The bill was referred to the Florence County delegation in the House, which gave it a favorable report on May 12. It was scheduled Tuesday for second reading on the chamber’s local uncontested bill calendar, though debate was adjourned until today.
Last week, Sen. Clementa Pinckney, D-Jasper, introduced two similar bills – S. 877, which covers Hampton District 2; and S. 884, which covers Jasper County.
Contacted by The Nerve, Pinckney said his bill for Hampton District 2 would not result in any tax hike. Rather, he said the proposed bond sale would “essentially allow the school district … to get a revenue anticipation loan to basically receive a loan from a local bank to fund their operations.”
“This allows them to better manage their cash flow and help them remain solvent,” he said. “It’s a short-term anticipation loan to a local board – sort of a bridge loan.”
When asked about the costs of the proposed bonds, Pinckney replied, “The cost is very minimal; we’re not talking about 30 years into the future.”
Although the bill was introduced after the May 1 crossover date, which would require a two-thirds vote of the House to accept it for consideration, Pinckney said it likely wouldn’t be a problem because he expects only the Hampton County delegation would vote on it.
J.J. Orr, Hampton District 2’s chief financial officer, told The Nerve last week that the bill would give his district flexibility to issue bonds for general operations in addition to bonds for capital projects.
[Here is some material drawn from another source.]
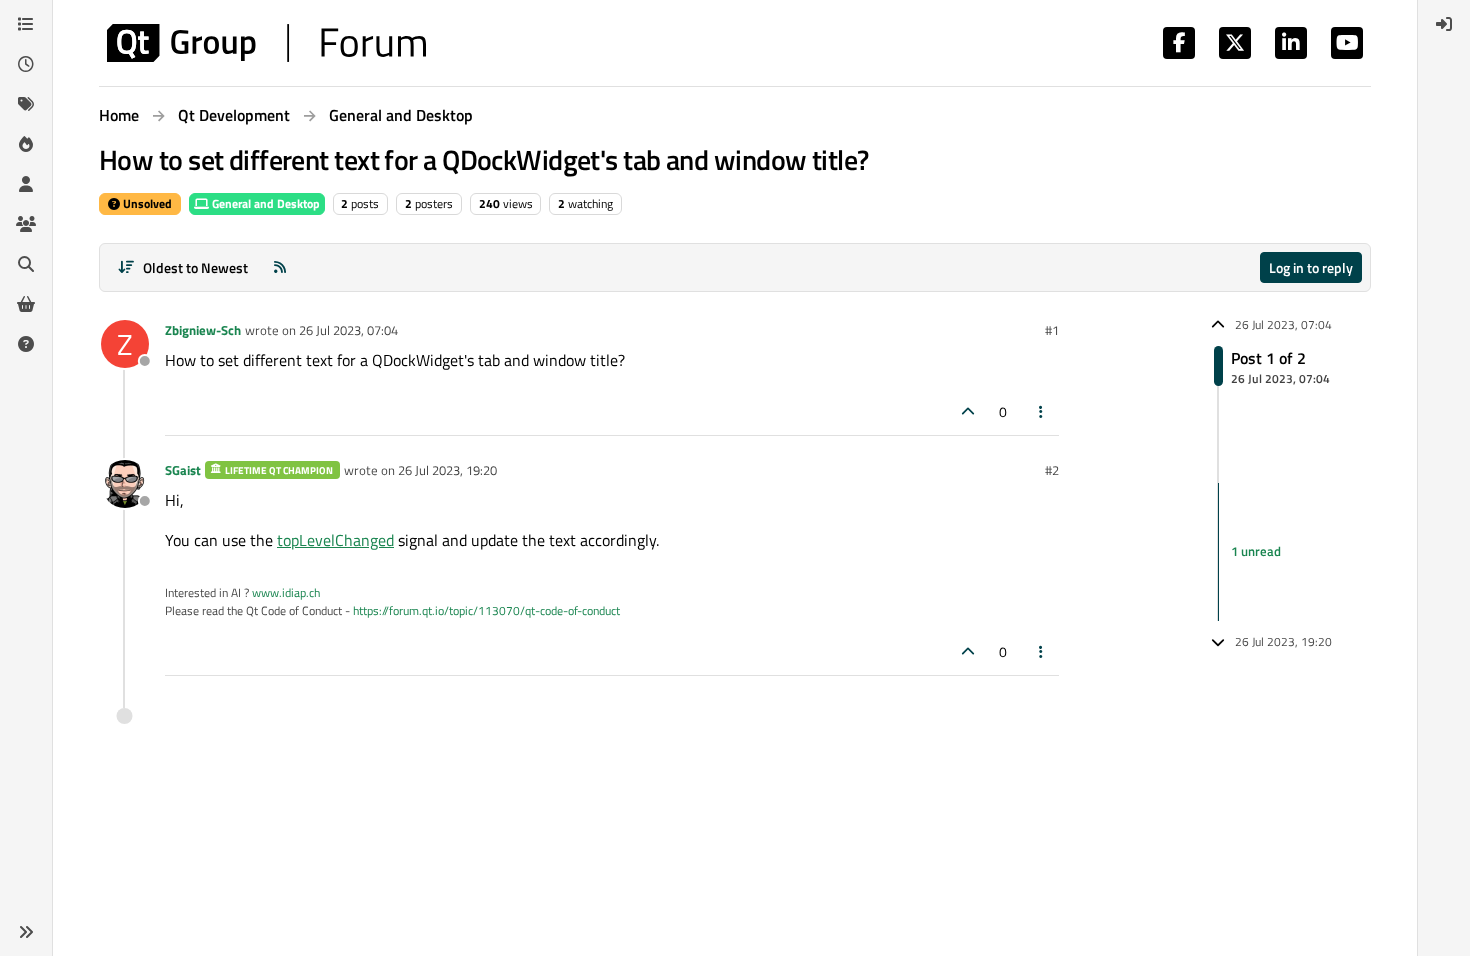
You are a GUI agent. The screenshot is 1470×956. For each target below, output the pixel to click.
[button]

Any bonds sold to support general operations, along with bonds for capital projects, would be subject to a state constitutional cap of 8 percent of the district’s assessed property valuation, he said.
Orr said if the bill passes, he would likely recommend selling about $900,000 in bonds for general operations next fiscal year, to be repaid in full with another type of loan known as a tax anticipation note (TAN), which he said is capped at a percentage of total anticipated property tax revenues for the upcoming year.
Orr said the proposed bonds under Pinckney’s bill are needed to improve the district’s cash flow mainly because of a loss of state funding in recent years, which resulted in a greater-than-expected drawdown of district reserves.
Reserves currently stand at about $700,000, Orr said, noting that equates to about one month’s total payroll. The district has lost about $2 million over the past several years in state funding; the total budget this fiscal year is about $16 million, he said.
“If you’re a small, rural district, you can’t wait four to six weeks for reimbursement from the state,” Orr said.
Orr said the bond proposal under Pinckney’s bill “will not be a tax increase,” adding that any proposed millage increases must be approved by Hampton County Council.
Pinckney said he introduced his other bill last week dealing with Jasper County as a “pre-emptive” measure.
“I haven’t had the chance to speak to their superintendent or school board chairman,” he said. “(But) I don’t want to run out of time in case there is a need.”
The regular legislative session is tentatively scheduled to end June 2, though lawmakers are expected to return later that month to deal with any gubernatorial vetoes and the redrawing of legislative district lines.
The fourth local bill (H. 4149), introduced April 28 by Rep. Kenneth Hodges, D-Colleton, would allow up to $2.5 million in bonds to be sold to support general operations in the Colleton County School District “so as to mitigate a deficit” for this fiscal year and the next two fiscal years.
Hodges and Leila Williams, the district’s superintendent, did not respond to written or phone messages last week from The Nerve.